**Data records**
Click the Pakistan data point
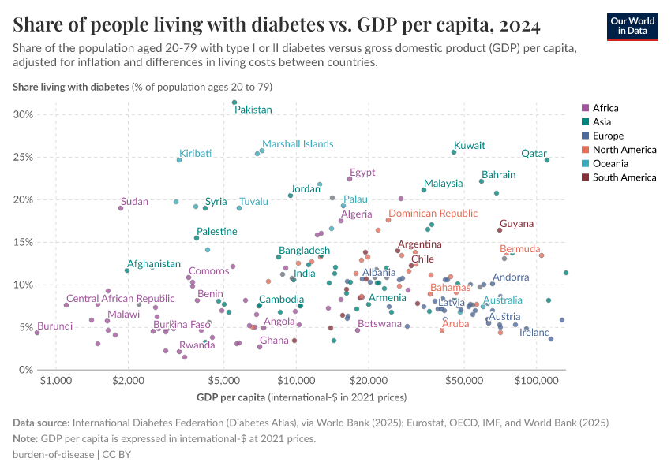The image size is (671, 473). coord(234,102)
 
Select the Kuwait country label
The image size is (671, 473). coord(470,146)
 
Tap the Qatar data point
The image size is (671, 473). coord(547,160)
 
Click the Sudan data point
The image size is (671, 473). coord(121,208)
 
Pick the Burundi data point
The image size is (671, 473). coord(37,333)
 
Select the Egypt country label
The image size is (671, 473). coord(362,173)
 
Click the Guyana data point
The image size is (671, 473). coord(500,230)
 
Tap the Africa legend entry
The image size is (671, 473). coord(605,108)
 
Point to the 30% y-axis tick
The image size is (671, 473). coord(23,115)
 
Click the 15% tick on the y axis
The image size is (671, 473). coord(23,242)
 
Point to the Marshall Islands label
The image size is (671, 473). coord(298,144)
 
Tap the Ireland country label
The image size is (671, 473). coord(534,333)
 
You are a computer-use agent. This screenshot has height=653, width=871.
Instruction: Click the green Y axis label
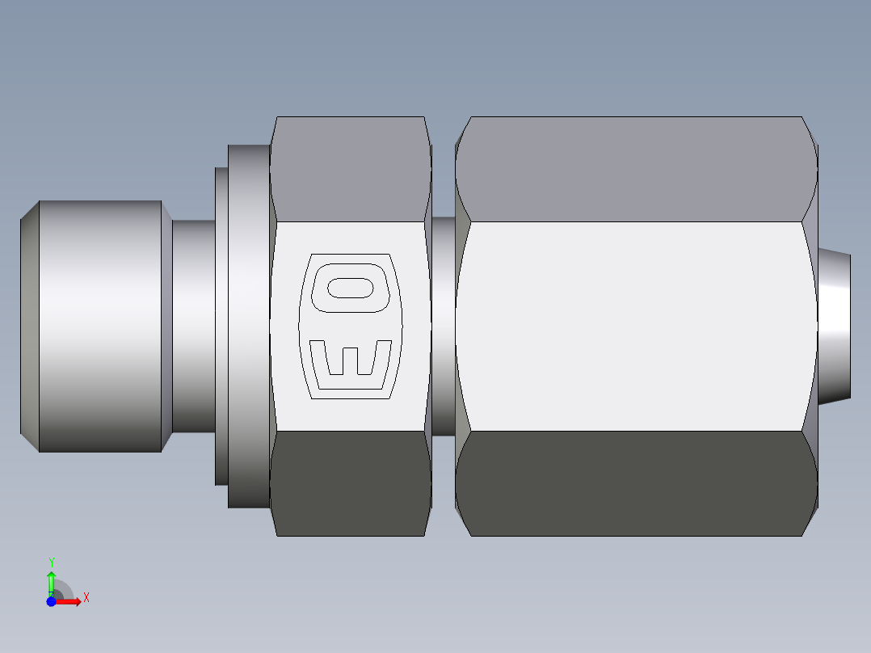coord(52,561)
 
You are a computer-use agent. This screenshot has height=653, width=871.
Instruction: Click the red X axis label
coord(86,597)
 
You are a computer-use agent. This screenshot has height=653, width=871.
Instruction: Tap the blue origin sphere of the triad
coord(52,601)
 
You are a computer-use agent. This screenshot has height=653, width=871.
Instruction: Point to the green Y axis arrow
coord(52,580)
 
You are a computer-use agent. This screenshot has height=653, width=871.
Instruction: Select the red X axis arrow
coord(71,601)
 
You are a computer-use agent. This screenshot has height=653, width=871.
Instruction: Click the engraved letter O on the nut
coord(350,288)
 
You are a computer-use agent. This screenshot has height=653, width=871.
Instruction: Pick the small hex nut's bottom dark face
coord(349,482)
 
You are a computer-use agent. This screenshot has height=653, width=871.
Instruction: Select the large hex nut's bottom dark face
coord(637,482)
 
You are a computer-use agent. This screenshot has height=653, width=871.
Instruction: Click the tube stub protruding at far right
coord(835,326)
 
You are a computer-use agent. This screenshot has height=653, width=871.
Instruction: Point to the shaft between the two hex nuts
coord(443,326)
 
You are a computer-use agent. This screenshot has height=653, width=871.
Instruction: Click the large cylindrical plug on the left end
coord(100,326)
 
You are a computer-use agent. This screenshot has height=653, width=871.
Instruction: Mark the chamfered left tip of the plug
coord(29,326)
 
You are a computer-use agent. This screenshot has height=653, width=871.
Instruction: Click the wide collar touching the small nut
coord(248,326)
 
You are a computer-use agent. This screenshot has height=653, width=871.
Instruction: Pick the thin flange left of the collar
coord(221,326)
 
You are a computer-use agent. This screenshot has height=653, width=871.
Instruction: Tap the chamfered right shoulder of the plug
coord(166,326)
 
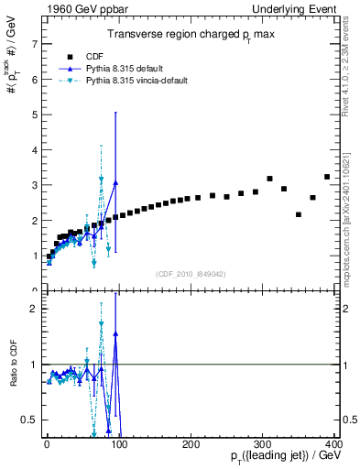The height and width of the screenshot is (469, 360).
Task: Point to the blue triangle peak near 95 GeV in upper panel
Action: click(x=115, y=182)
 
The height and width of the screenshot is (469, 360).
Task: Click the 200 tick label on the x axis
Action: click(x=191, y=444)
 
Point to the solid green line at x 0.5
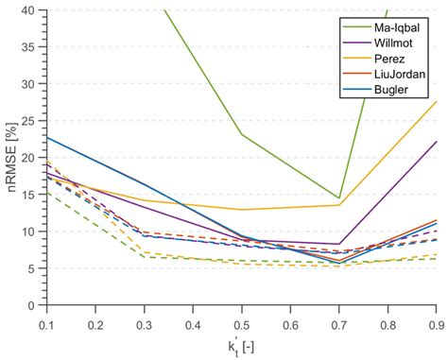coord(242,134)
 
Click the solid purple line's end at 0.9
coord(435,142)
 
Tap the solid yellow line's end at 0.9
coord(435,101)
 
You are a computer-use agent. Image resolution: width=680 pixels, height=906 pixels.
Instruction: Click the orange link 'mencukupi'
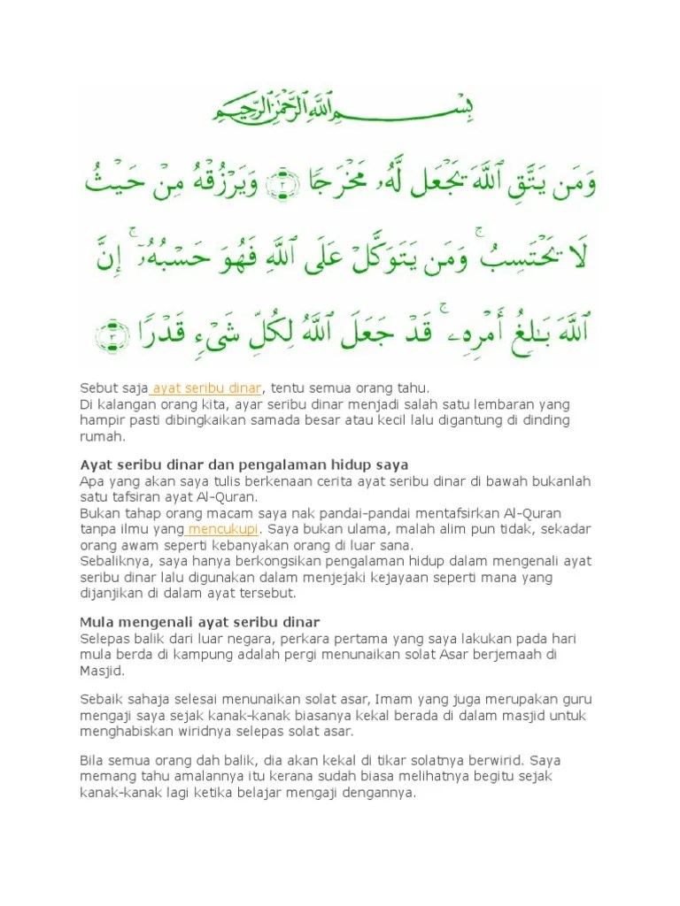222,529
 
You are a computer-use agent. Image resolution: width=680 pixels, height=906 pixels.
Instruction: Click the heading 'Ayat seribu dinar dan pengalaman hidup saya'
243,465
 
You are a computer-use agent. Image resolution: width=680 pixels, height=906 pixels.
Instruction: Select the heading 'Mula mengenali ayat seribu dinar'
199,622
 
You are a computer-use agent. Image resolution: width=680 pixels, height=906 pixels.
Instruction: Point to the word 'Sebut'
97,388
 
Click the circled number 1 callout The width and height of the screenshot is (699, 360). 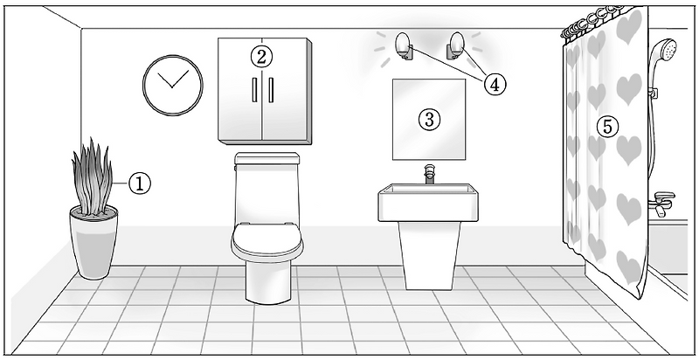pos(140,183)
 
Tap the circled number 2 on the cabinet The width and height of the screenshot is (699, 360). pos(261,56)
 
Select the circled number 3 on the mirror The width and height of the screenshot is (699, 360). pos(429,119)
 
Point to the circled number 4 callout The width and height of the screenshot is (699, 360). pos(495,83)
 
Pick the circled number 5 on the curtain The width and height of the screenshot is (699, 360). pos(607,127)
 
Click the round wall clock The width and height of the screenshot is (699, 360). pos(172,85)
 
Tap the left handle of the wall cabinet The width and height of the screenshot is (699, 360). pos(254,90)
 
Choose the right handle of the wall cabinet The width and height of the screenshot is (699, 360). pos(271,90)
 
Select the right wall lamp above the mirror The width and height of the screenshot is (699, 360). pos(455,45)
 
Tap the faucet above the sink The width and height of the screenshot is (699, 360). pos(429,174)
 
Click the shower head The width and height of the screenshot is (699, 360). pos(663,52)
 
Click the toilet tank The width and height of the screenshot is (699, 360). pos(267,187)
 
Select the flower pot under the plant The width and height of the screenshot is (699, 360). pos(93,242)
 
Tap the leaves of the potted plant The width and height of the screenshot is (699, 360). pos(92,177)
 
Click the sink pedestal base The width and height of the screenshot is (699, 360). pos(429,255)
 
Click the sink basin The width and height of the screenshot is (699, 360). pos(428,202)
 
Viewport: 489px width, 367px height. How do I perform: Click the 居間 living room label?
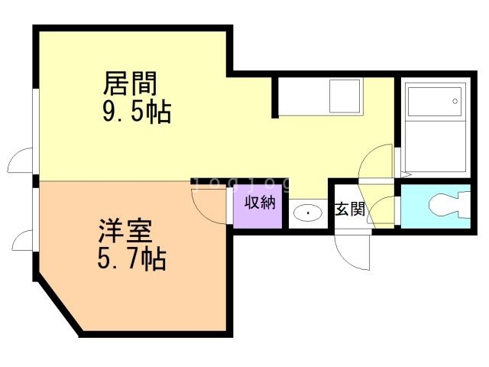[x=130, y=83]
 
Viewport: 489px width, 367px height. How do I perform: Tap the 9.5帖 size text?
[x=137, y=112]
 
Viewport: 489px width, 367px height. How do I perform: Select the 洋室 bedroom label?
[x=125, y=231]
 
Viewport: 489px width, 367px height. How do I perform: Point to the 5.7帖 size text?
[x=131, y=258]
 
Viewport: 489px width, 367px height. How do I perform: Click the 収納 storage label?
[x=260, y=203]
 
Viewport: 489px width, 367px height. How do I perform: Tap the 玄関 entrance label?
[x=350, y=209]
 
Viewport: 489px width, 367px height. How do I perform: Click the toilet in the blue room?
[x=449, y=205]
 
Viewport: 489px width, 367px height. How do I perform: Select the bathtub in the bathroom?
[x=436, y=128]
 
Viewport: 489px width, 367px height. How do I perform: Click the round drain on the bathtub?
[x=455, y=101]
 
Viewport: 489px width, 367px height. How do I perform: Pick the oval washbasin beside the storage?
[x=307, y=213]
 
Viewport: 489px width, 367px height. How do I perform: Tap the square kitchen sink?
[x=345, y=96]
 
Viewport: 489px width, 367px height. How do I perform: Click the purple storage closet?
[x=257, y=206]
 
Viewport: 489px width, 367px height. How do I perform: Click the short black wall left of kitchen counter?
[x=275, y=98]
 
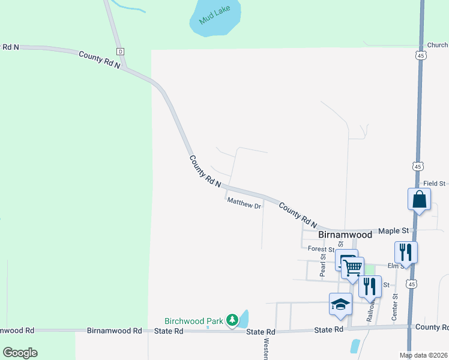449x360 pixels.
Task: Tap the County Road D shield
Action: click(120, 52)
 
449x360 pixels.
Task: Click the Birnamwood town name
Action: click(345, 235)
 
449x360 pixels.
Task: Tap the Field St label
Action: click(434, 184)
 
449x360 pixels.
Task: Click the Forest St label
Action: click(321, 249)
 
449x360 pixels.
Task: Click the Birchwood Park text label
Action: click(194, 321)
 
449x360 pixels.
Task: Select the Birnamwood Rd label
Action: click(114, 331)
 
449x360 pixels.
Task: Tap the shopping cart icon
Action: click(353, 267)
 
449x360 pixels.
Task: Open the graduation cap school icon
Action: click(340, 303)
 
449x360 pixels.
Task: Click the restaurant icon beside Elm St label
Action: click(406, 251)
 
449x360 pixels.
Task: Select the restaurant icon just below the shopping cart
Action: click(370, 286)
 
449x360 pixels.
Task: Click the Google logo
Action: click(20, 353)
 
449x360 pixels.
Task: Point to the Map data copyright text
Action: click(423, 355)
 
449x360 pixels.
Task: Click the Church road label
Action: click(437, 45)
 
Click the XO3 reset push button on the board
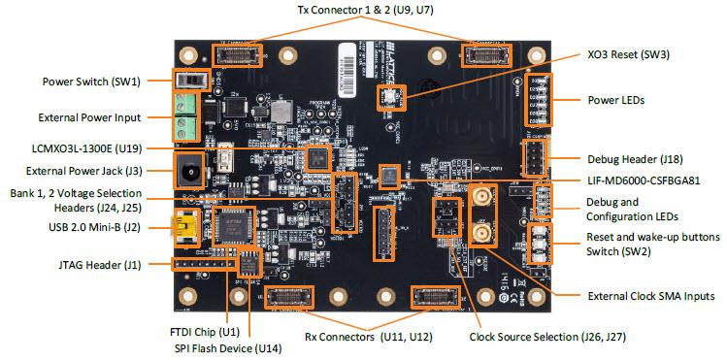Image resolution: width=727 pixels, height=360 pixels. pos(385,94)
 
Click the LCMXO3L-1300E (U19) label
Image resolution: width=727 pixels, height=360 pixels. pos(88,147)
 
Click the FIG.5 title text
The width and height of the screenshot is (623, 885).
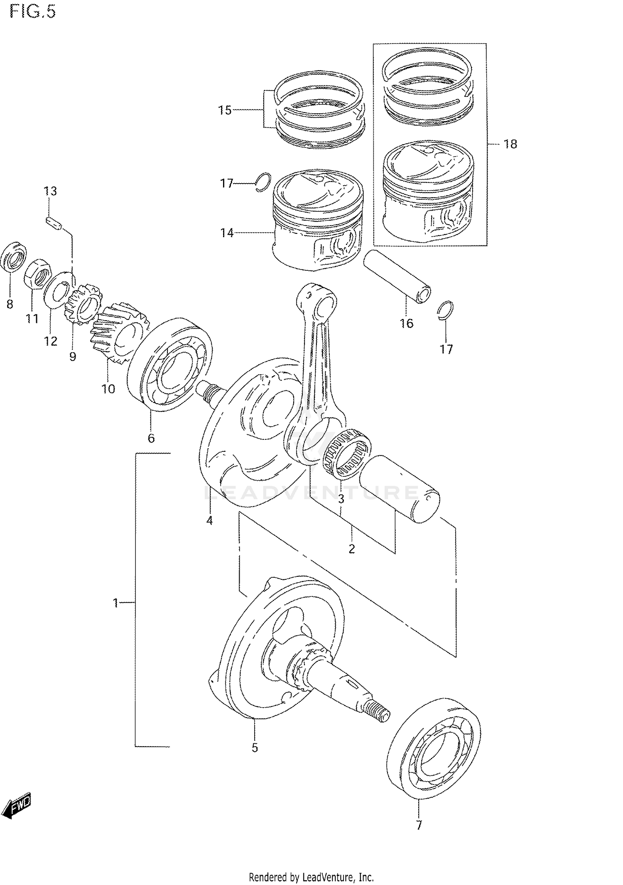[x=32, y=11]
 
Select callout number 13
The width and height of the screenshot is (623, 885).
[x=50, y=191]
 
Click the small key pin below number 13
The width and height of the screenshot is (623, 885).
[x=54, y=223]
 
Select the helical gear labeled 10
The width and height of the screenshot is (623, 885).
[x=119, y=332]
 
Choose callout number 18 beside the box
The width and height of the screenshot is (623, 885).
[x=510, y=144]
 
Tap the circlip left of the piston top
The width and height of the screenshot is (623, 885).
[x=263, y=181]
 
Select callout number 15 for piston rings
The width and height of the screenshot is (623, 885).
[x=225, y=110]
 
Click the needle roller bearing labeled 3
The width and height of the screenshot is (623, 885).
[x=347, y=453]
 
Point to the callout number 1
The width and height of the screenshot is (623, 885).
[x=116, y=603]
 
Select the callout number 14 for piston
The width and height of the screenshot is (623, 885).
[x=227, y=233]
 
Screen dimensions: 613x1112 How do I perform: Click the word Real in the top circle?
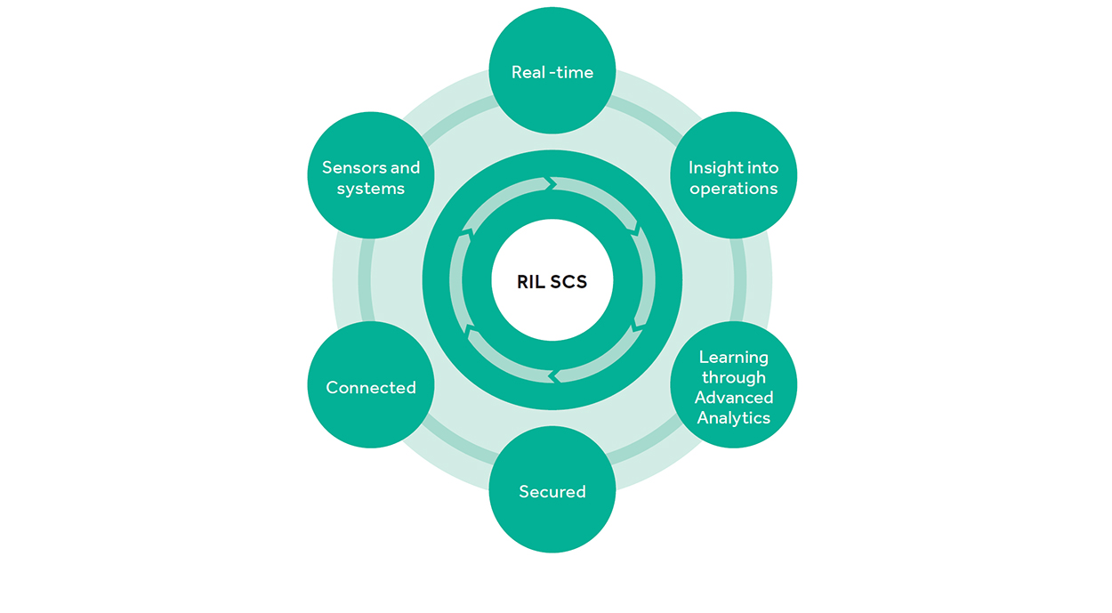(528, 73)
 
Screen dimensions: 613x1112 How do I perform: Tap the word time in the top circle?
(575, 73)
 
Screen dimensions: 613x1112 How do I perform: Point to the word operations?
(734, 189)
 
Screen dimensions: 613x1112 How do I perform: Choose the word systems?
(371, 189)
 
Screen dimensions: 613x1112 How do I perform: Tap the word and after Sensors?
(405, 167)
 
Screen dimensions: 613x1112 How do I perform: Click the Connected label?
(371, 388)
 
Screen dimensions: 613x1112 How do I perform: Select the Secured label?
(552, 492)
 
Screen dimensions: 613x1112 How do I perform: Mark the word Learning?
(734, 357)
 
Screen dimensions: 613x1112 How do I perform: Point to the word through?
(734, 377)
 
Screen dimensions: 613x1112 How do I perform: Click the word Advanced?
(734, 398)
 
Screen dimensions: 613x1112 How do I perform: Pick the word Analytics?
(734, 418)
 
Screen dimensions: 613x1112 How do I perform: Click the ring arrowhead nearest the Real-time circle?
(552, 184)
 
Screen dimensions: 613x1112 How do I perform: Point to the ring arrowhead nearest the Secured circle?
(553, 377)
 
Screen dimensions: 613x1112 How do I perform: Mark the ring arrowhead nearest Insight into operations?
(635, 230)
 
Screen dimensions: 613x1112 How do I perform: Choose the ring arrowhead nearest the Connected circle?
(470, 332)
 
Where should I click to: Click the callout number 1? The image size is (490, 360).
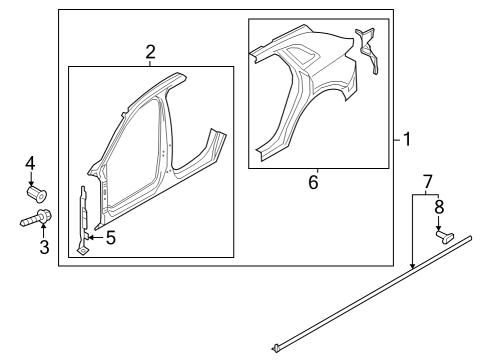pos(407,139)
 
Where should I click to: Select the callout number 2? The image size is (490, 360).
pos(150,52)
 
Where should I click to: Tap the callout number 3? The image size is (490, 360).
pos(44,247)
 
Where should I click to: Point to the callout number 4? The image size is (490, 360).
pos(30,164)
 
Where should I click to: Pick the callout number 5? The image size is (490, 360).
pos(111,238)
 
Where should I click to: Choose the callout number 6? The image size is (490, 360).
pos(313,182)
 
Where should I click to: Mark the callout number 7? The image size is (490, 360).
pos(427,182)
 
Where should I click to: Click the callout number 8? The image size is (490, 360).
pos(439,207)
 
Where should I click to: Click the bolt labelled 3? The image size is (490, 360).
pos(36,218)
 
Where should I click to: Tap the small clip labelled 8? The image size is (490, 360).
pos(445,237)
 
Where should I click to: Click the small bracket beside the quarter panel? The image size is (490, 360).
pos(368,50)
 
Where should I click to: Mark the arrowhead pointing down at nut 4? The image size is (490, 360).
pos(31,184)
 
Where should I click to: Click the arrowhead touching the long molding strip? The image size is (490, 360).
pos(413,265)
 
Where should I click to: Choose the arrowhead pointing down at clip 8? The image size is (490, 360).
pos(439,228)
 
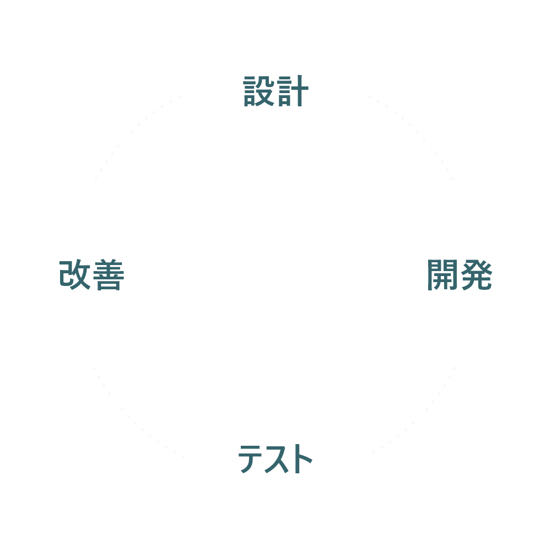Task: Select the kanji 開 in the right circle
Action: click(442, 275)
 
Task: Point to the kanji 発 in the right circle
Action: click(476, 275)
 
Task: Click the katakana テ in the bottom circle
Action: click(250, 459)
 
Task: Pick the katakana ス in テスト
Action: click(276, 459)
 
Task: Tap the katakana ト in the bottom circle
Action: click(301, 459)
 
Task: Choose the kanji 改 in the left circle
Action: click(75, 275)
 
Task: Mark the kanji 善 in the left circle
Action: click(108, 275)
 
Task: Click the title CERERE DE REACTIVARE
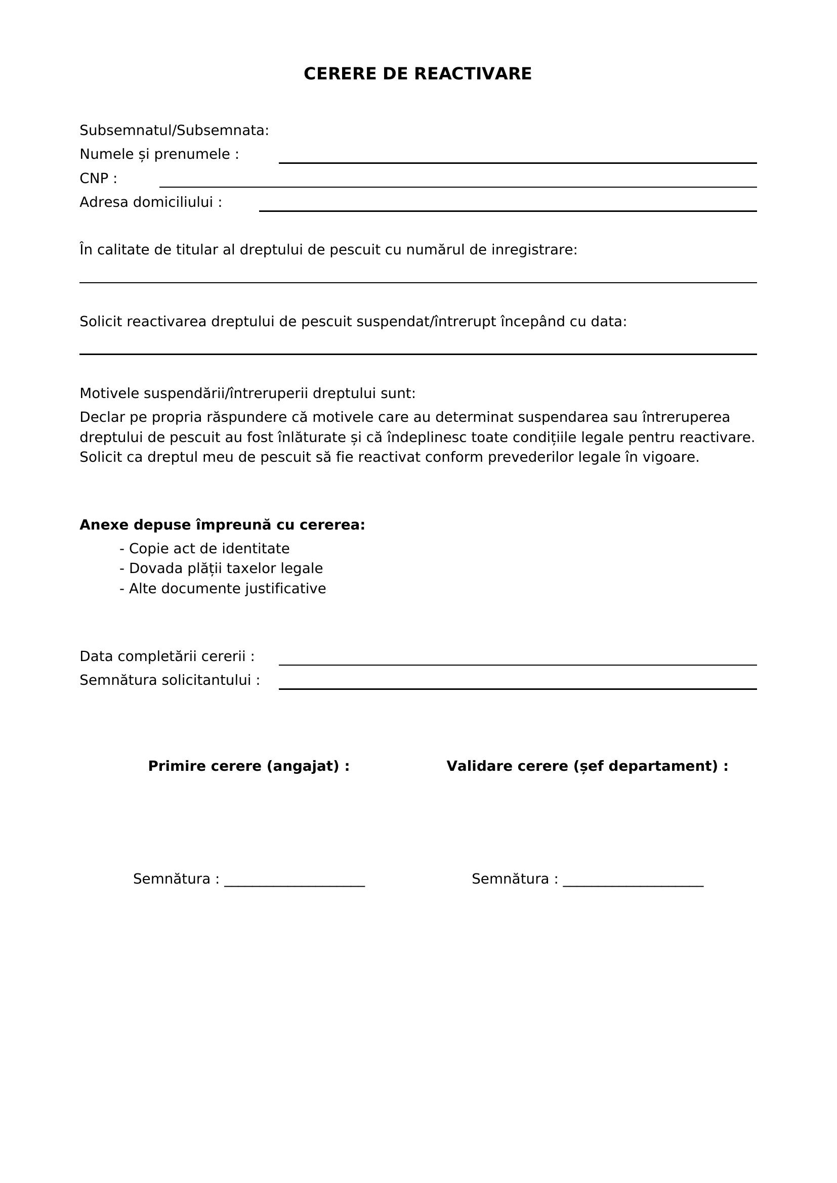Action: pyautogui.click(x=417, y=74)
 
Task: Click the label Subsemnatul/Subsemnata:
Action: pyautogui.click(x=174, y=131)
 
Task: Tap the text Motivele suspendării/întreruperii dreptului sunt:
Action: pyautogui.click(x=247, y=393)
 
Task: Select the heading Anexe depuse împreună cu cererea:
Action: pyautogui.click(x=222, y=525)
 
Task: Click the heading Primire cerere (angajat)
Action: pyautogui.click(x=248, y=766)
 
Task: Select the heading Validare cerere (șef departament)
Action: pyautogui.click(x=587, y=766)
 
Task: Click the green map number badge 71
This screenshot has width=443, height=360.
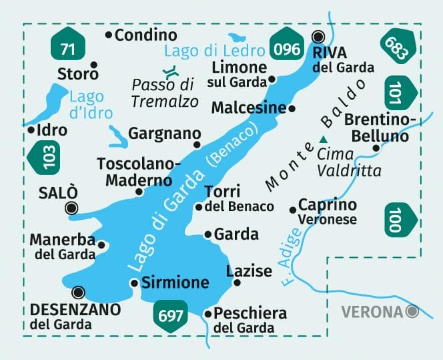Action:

**Goal**
Quote the data from the beginning through the line containing "The image size is (671, 473). coord(362,173)", copying every line exactly and omitting the pictures.

**Exercise solution**
Click the Pakistan data point
The image size is (671, 473). coord(234,102)
 
Select the Kuwait country label
The image size is (671, 473). coord(470,146)
 
Tap the Qatar data point
The image size is (671, 473). coord(547,160)
 
Click the Sudan data point
The image size is (671, 473). coord(121,208)
 
Pick the Burundi data point
The image size is (671, 473). coord(37,333)
 
Select the Egypt country label
The image size is (671, 473). coord(362,173)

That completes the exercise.